#### [What you will do]
Swap "magnifier" for "magnifying glass" in the part of the records that opens with the line containing "Click the Available" and closes with the line containing "tap(122, 442)", and write out those lines with nothing else changed. Leave the pictures out of your answer.

#### [Material for this exercise]
§

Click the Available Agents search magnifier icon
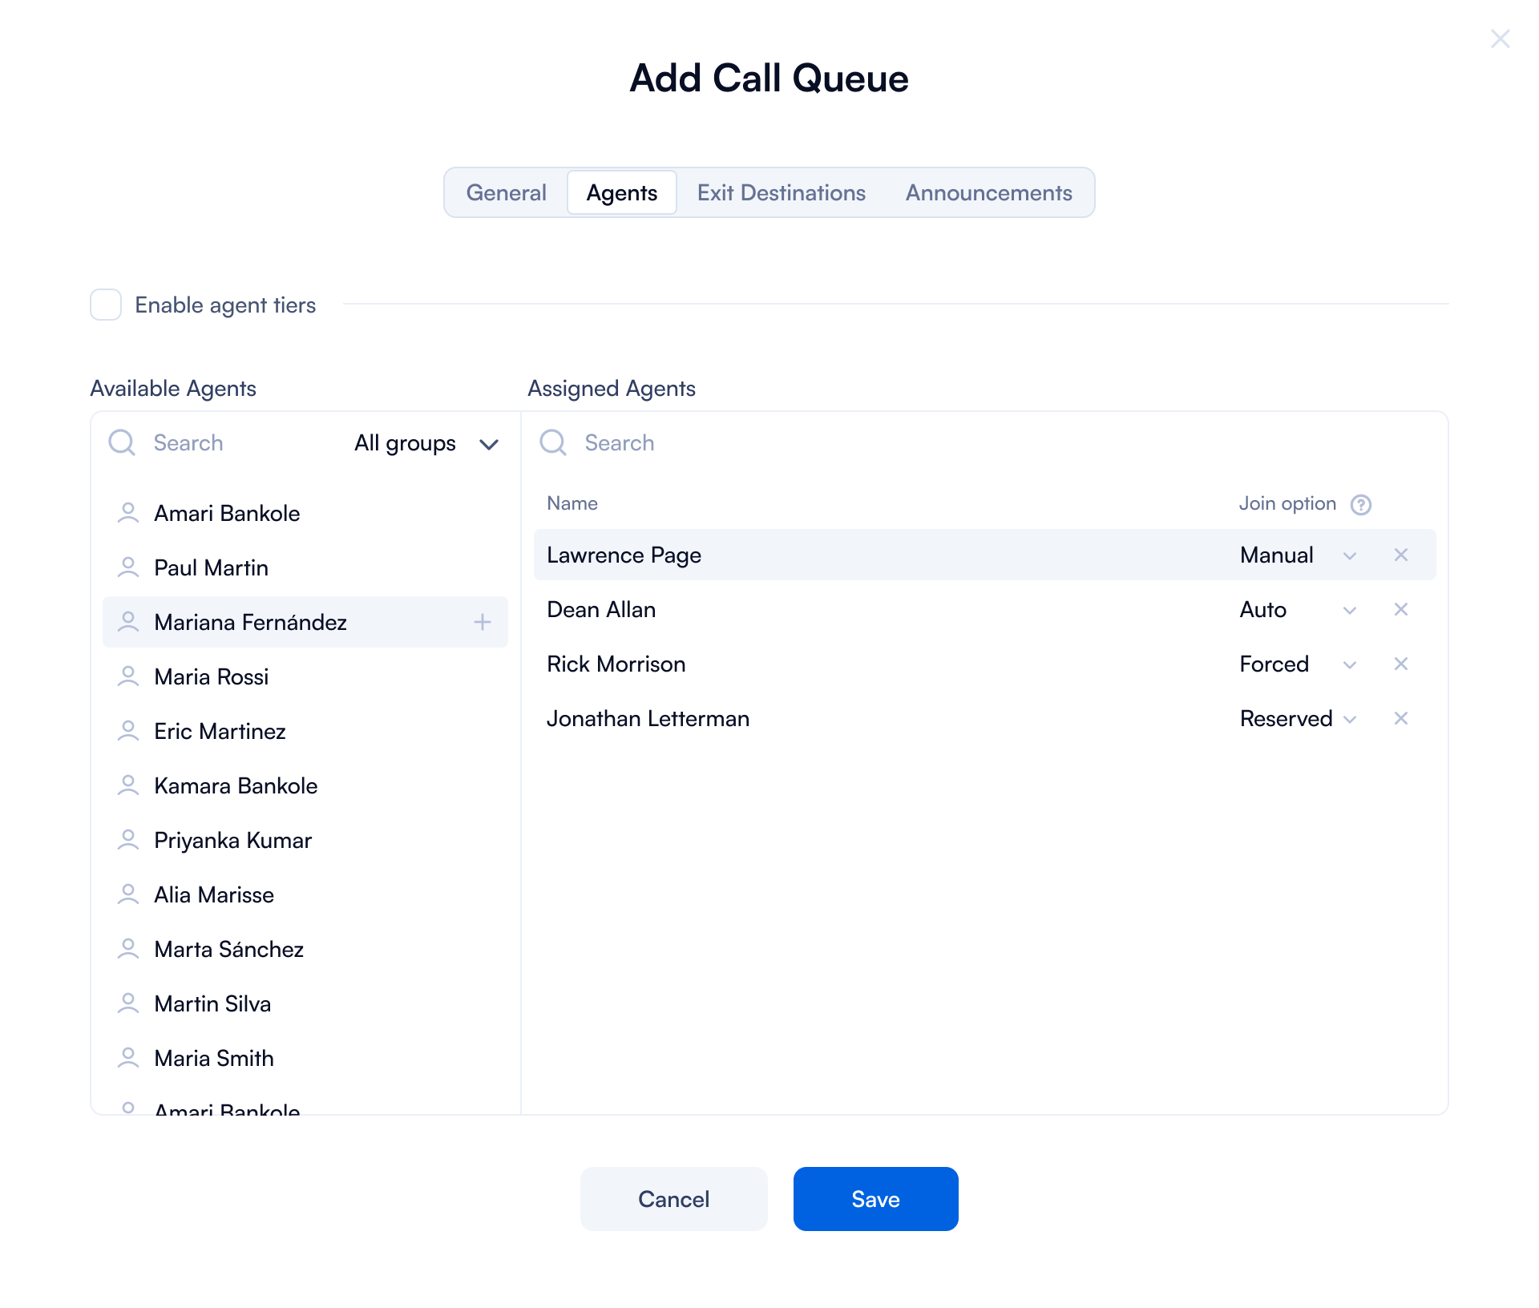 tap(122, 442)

§

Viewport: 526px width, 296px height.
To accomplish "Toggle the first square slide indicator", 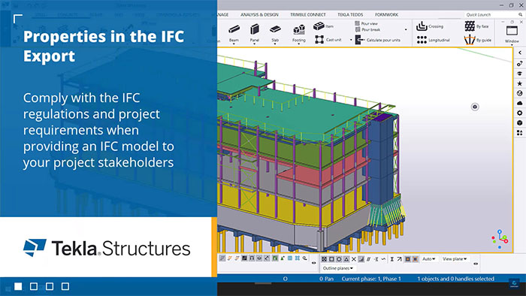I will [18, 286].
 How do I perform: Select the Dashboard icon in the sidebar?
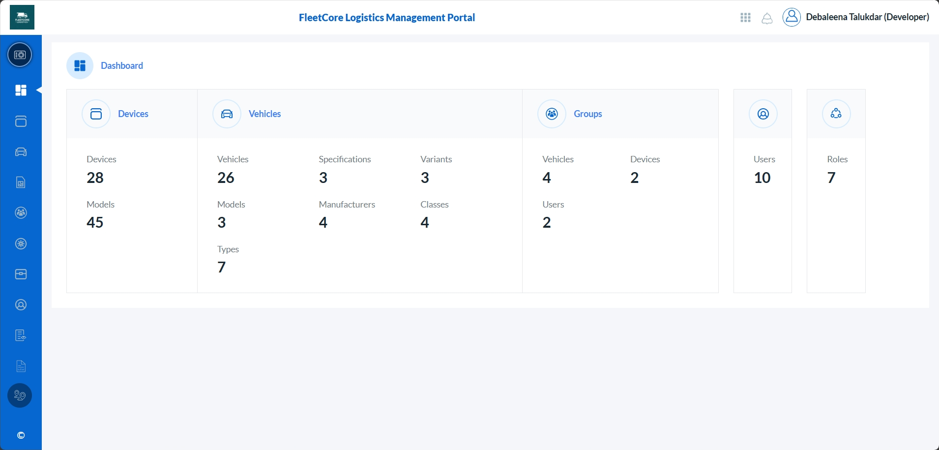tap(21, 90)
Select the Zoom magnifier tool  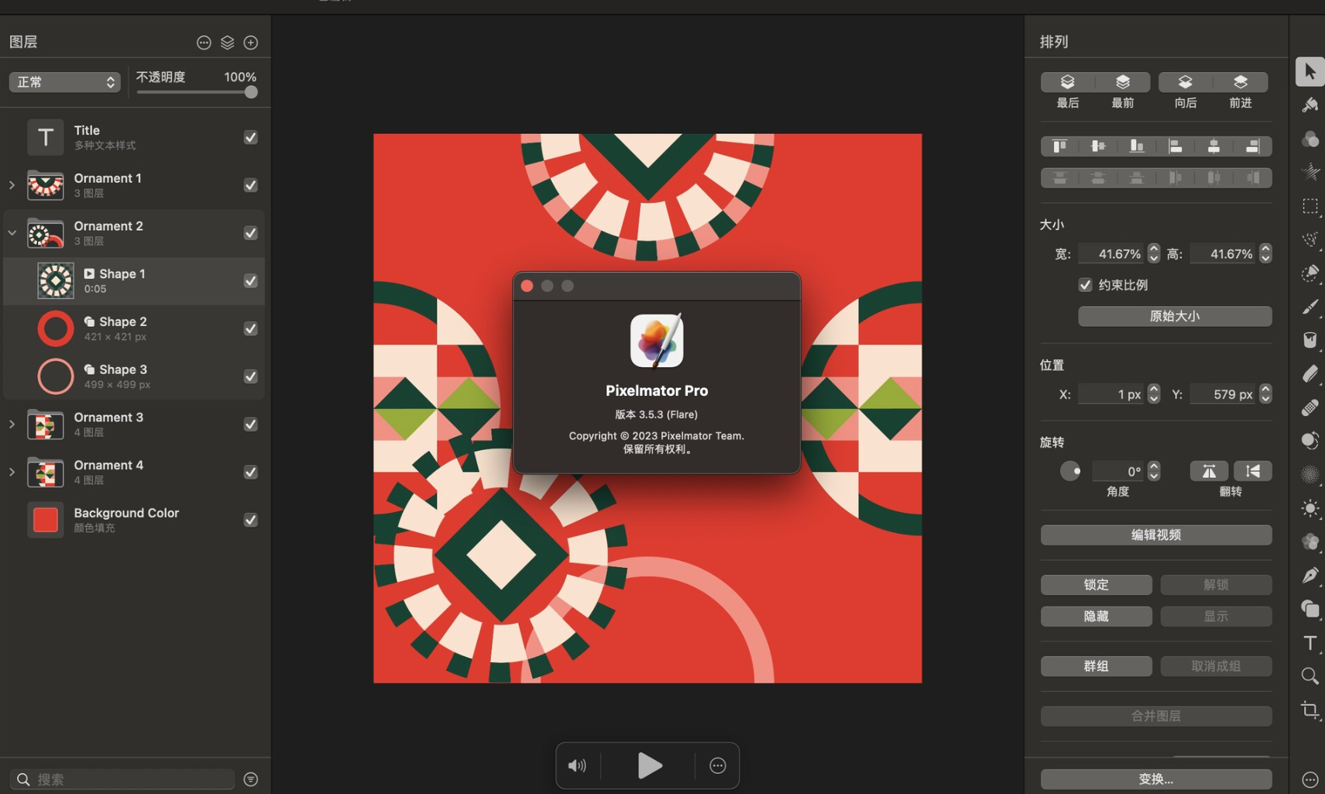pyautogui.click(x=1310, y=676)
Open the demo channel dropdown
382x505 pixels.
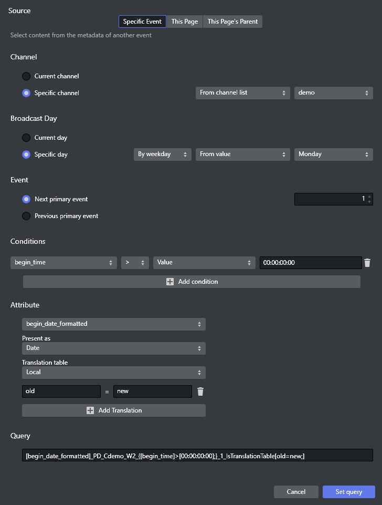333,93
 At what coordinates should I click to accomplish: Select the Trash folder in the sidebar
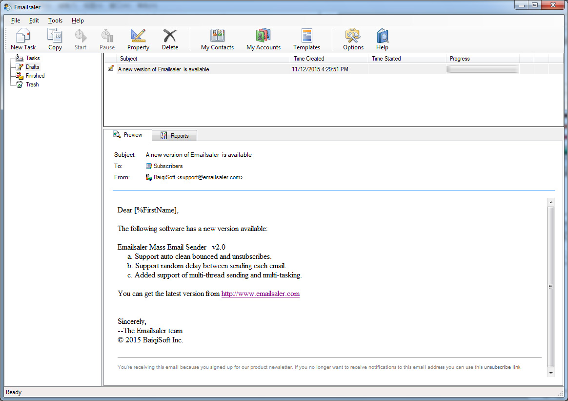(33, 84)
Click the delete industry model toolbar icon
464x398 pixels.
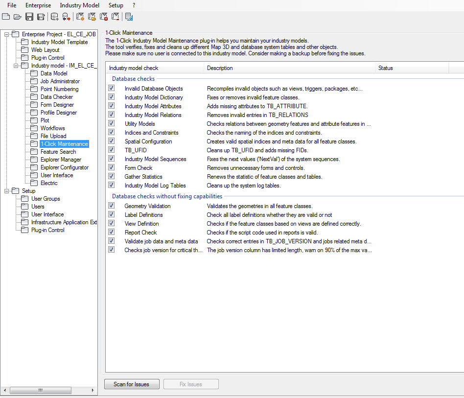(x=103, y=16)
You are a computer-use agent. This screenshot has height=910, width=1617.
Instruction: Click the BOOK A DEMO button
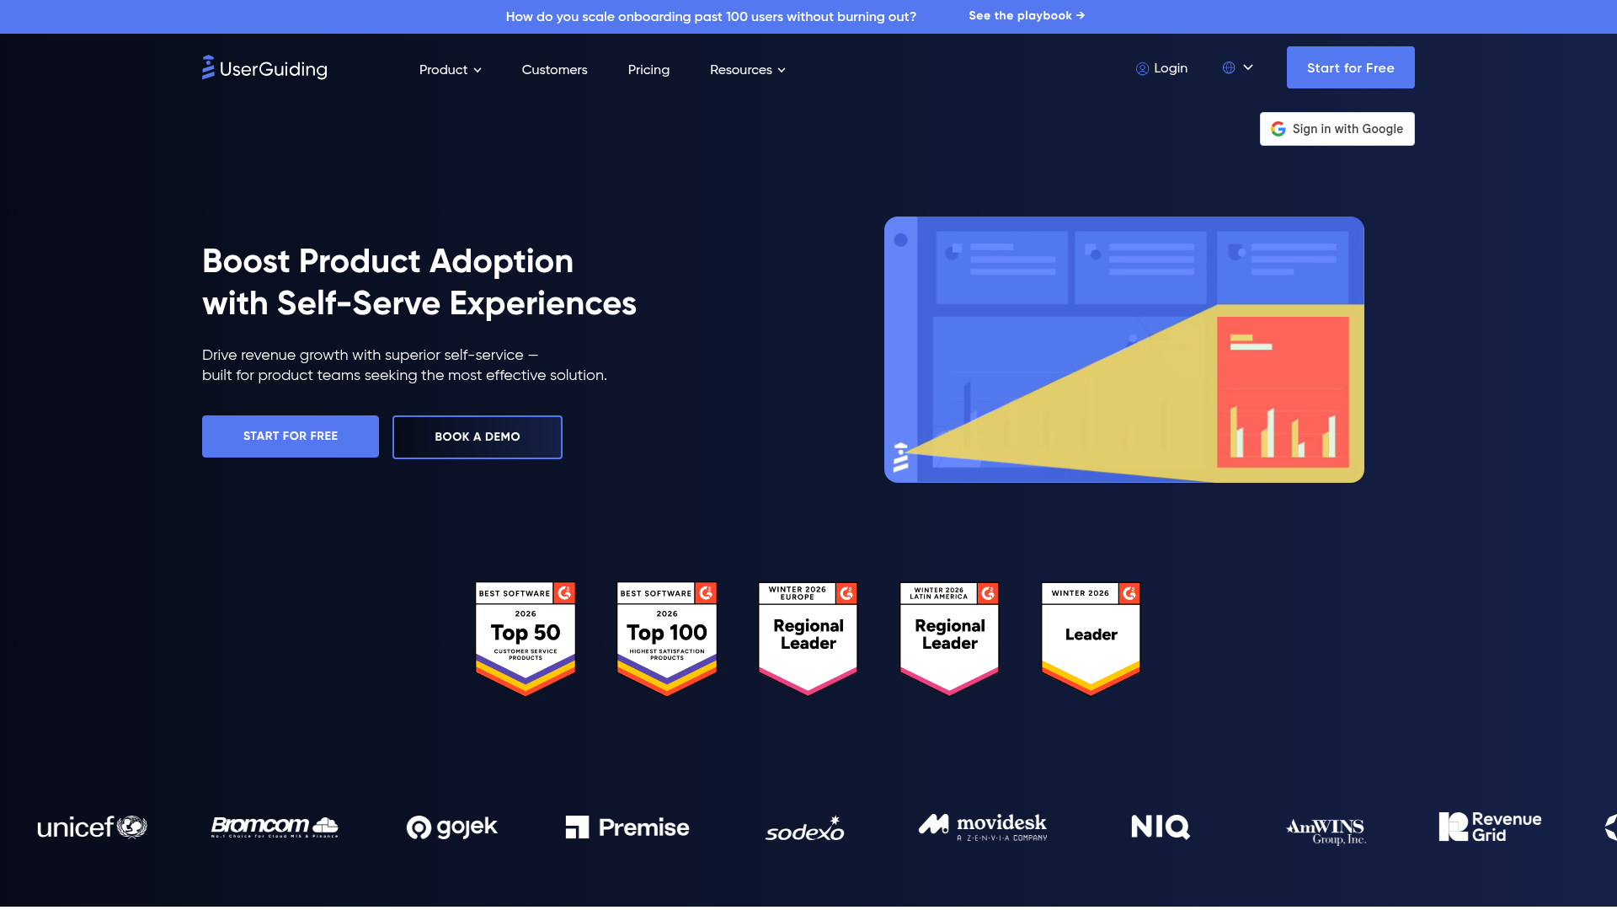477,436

§

#### [Result for this task]
Click the Available Agents search magnifying glass icon
 tap(122, 442)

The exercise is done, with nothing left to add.